··· ИСХОДНЫЙ ТЕКСТ ···

С начала 1980-х годов – и навсегда – Резо связан со своим Театром марионеток. Он его основал, он пишет пьесы, он же ставит спектакли. Он, наконец, придумывает декорации и костюмы для своих героев. И сами герои – тоже его дети. Ведь они – а это всего лишь куклы – воплощения человеческих душ. 

В театре Резо, несмотря на кукольные масштабы, всё очень серьезно. Устройство марионеток – специальная наука. Рукотворность, соединённая с неуёмной фантазией автора – вот главная особенность декораций и костюмов. Труд, в них вложенный, скрыт за впечатлением легкости их изготовления. В ход идут даже самые неприглядные и странные предметы – спичечный коробок, пробка от бутылки, кусочки старых тканей, пуговицы, бижутерия. Всё будто сделано по рецепту Ахматовой – когда б вы знали, из какого сора… Правда, Ахматова не говорит, что такой труд дается легко. Результат тоже по Ахматовой:  И стих уже звучит, задорен, нежен, На радость вам и мне. Спектакли Театра марионеток могут действительно и рассмешить, и растрогать до слёз.

 

Станиславский. 2011

Мне кажется, что не кино и театр, а всё-таки живопись стала главным направлением в художественной эволюции Резо Габриадзе. Причем живопись особая – не традиционное масло, а гуашь. Этот материал, который вообще считается графической техникой, не терпит красочных наслоений, поэтому каждое касание кисти становится отпечатком душевных и эмоциональных движений художника. Результат мгновенно овеществляется на бумаге. В этом гуашь подобна фотографии. Фотографии невидимого состояния души.

Его работы начала 1980-х годов – именно в этой технике. Удивительно, что в них уже найдено то, что привлекает и завораживает глаз зрителя и сейчас. Мастерство цвета. По сути дела, в этих сценках городской довоенной жизни (то есть детства художника) ничего особенного не происходит. Идет пильщик дров. Еврейская семья сидит около дверей своей лавки. Беседует парочка. Старик под зонтиком. Проезжает редкое авто. Ворота комиссариата. Вдали маячит памятник вождю. 

 

Десталинизация. 1976

Довольно невыразительный список событий. Но художник Габриадзе и не стремится к бытописательству. Его охватывает чувство ностальгии по ушедшему – не только детству, но целому миру, который восхищал его своей красотой, яркостью и неожиданностью. Этими чувствами-красками буквально наполнены его листы. Гуашь божественно ложится на поверхность бумаги. Цвет берет на себя всю выразительность. 

Художник знает, что особенно хороши в гуаши все оттенки синего – от голубого до ультрамарина. Он их любит и не скупится на них. У него синее и Подмосковье, и Кутаиси. Он следует завету Николоза Бараташвили:

Цвет небесный, синий цвет,
Полюбил я с малых лет, 
В детстве он мне означал 
Синеву иных начал <…> 
 
В этот голубой раствор 
Погружён земной простор.

··· ВЫДЕРЖКА ИЗ ДАННЫХ ···

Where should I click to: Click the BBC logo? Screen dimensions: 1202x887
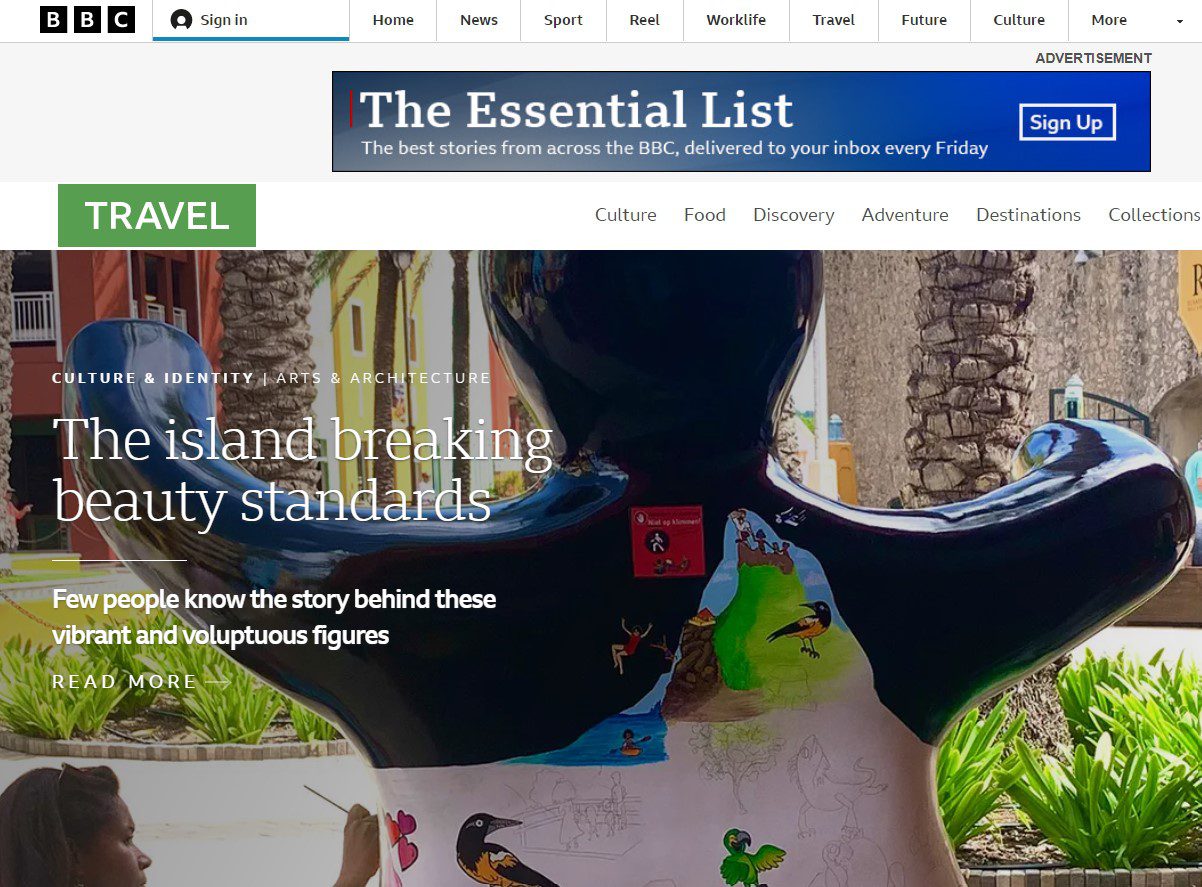(87, 20)
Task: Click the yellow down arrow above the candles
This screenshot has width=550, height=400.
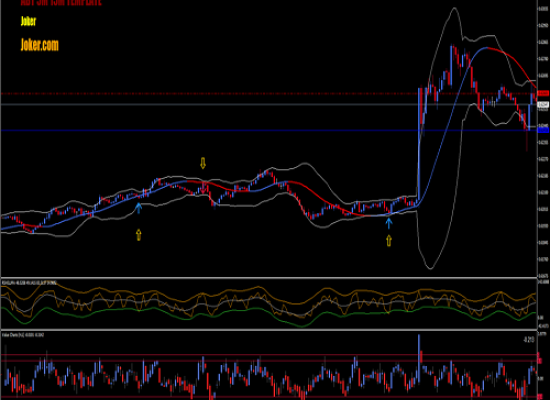Action: (203, 163)
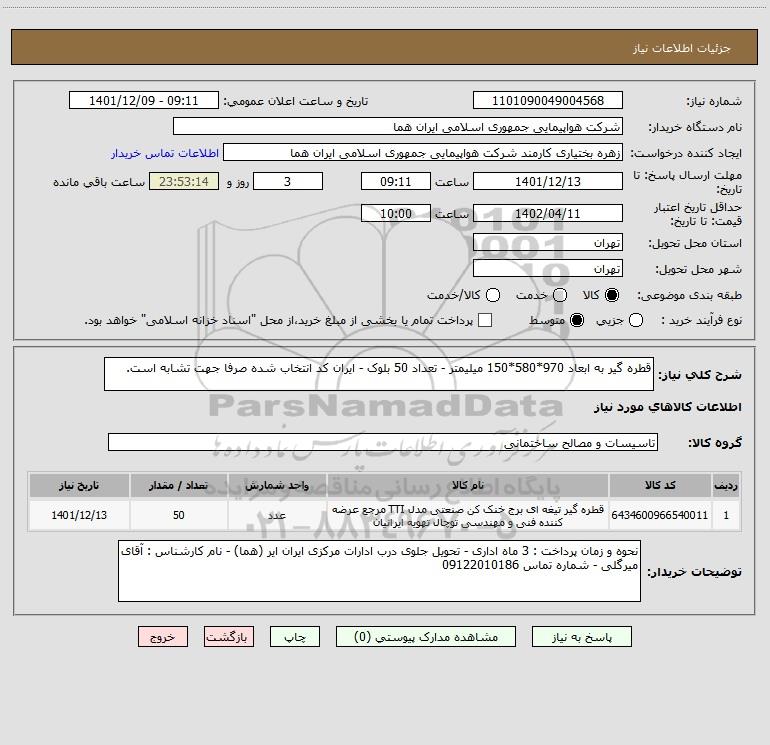This screenshot has height=745, width=770.
Task: Toggle the treasury bonds payment checkbox
Action: click(486, 320)
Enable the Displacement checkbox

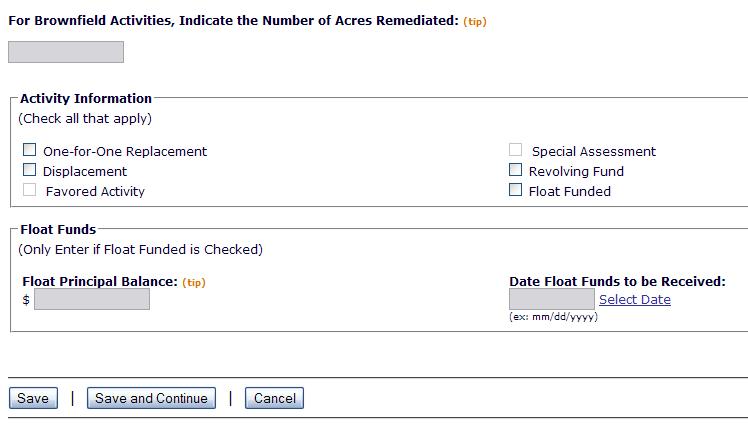30,171
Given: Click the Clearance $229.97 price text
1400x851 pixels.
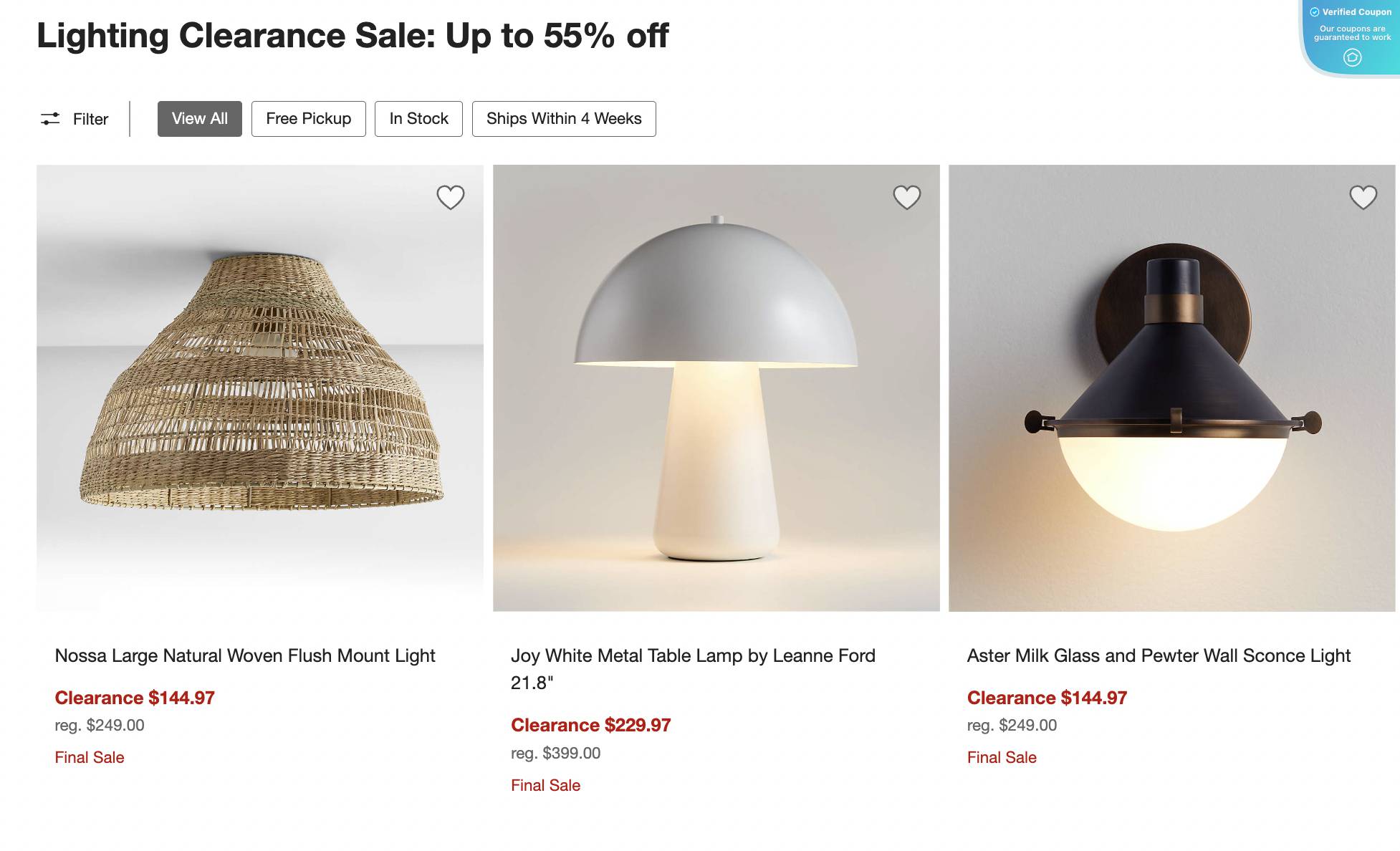Looking at the screenshot, I should [x=590, y=725].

···

**ЧТО СДЕЛАТЬ:**
A) Извлеките из текста о Резо Габриадзе фрагмент, начинающийся словами «Десталинизация. 1976» и заканчивающийся словами «Погружён земной простор.».
B) Какой материал вместо традиционного масла, согласно тексту о Резо Габриадзе, характеризует его живопись?
C) Напишите продолжение текста о Резо Габриадзе, начиная сразу после его последней строки.

**ОТВЕТЫ К УПРАЖНЕНИЮ:**
A)
Десталинизация. 1976

Довольно невыразительный список событий. Но художник Габриадзе и не стремится к бытописательству. Его охватывает чувство ностальгии по ушедшему – не только детству, но целому миру, который восхищал его своей красотой, яркостью и неожиданностью. Этими чувствами-красками буквально наполнены его листы. Гуашь божественно ложится на поверхность бумаги. Цвет берет на себя всю выразительность. 

Художник знает, что особенно хороши в гуаши все оттенки синего – от голубого до ультрамарина. Он их любит и не скупится на них. У него синее и Подмосковье, и Кутаиси. Он следует завету Николоза Бараташвили:

Цвет небесный, синий цвет,
Полюбил я с малых лет, 
В детстве он мне означал 
Синеву иных начал <…> 
 
В этот голубой раствор 
Погружён земной простор.

B) Гуашь.

C)
Это лёгкий переход 
В неизвестность от забот…
(Перевод Бориса Пастернака).

Гуашь была первой техникой художника Габриадзе и поэтому осталась любимой. Но он в совершенстве постиг и другие техники – темперу, акрил и масло. 

 

Забор. Подмосковье.​ 2008

Он – прирожденный живописец. Одарен талантом цветовидения. Замечает вокруг себя и акцентирует в картинах малейший цветовой нюанс. Восхищает его непосредственность, с которой он, ничтоже сумняшеся, пользуется яркими цветами, золотом, серебром и другими «опасными» красками. Ему же они верно служат и обретают в его руках первозданную чистоту и выразительность. Самым чудесным образом всё, чего касается рука художника, становится искусством.

Художник Габриадзе – самобытный. Он не заканчивал ни художественных вузов, ни училищ. Зато прошел студийную, а значит очень «личную», предназначенную только ему, школу у трех грузинских мастеров – скульптора Валико Мизандари, художника и актера Дмитрия Такишвили и замечательного живописца Тенгиза Мирзашвили. Такое обучение сродни средневековому – смотреть, как работает мастер, и учиться у него. Так и Габриадзе учился, хотя судьба уводила его в другие стороны. Но живопись оставалась с ним всегда. Также, может быть, учился и любимый им Нико Пиросмани. Недаром с ним у Габриадзе существует некая внутренняя связь. Она очевидна и для внешнего взгляда – имеются определенные точки стилистического соприкосновения художников. Скажу яснее: для меня два имени – Пиросмани и Габриадзе – определяют грузинскую живописную культуру. 

Внимательный взгляд обнаружит в живописи Габриадзе не только грузинские корни. В ней есть европейские отзвуки – стилистики Жоржа Руо, Анри Матисса, других фовистов. Из русских модернистов наиболее близки Габриадзе Михаил Ларионов и Наталья Гончарова. Не следует думать, что речь идет о каком-то серьезном влиянии. Художник Габриадзе учился и до сих пор учится у этих мастеров. Взятое у них он преображает в свое собственное. За этим кроется необыкновенная открытость в восприятии другой эстетики. Он не боится чужой красоты, потому что владеет своей собственной.

Курица.

Кто же герои его картин?

Сначала героями были самые простые люди, жители Кутаиси. Образы, пришедшие из воспоминаний, из детства. Они остались навсегда.

Но появились портреты и другие герои – персоны, личности, гении. В этом ряду первыми стоят поэты. Писатель Битов открыл для Габриадзе «занавеси к Пушкину». И Пушкин стал главным героем Габриадзе. Его «Пушкиниана» полна портретов, реальных («просто Пушкин») и фантастических («Пушкин в 1845 году», «Пушкин в 1872 году»). Вместе с Битовым они придумали про Пушкина много разных историй, которые могли бы произойти с поэтом.

 

Пушкин. Игра в английскую чугунку. 2005 

Другой поэт – Галактион Табидзе – сам пришел к художнику Габриадзе. Спящим. С тех пор, благодаря художнику, он постоянно оказывается в неожиданных ситуациях. С Габриадзе он остался навсегда. Цикл «Галактион» длится много лет, картинки невероятно красивы, написаны в самых разных манерах.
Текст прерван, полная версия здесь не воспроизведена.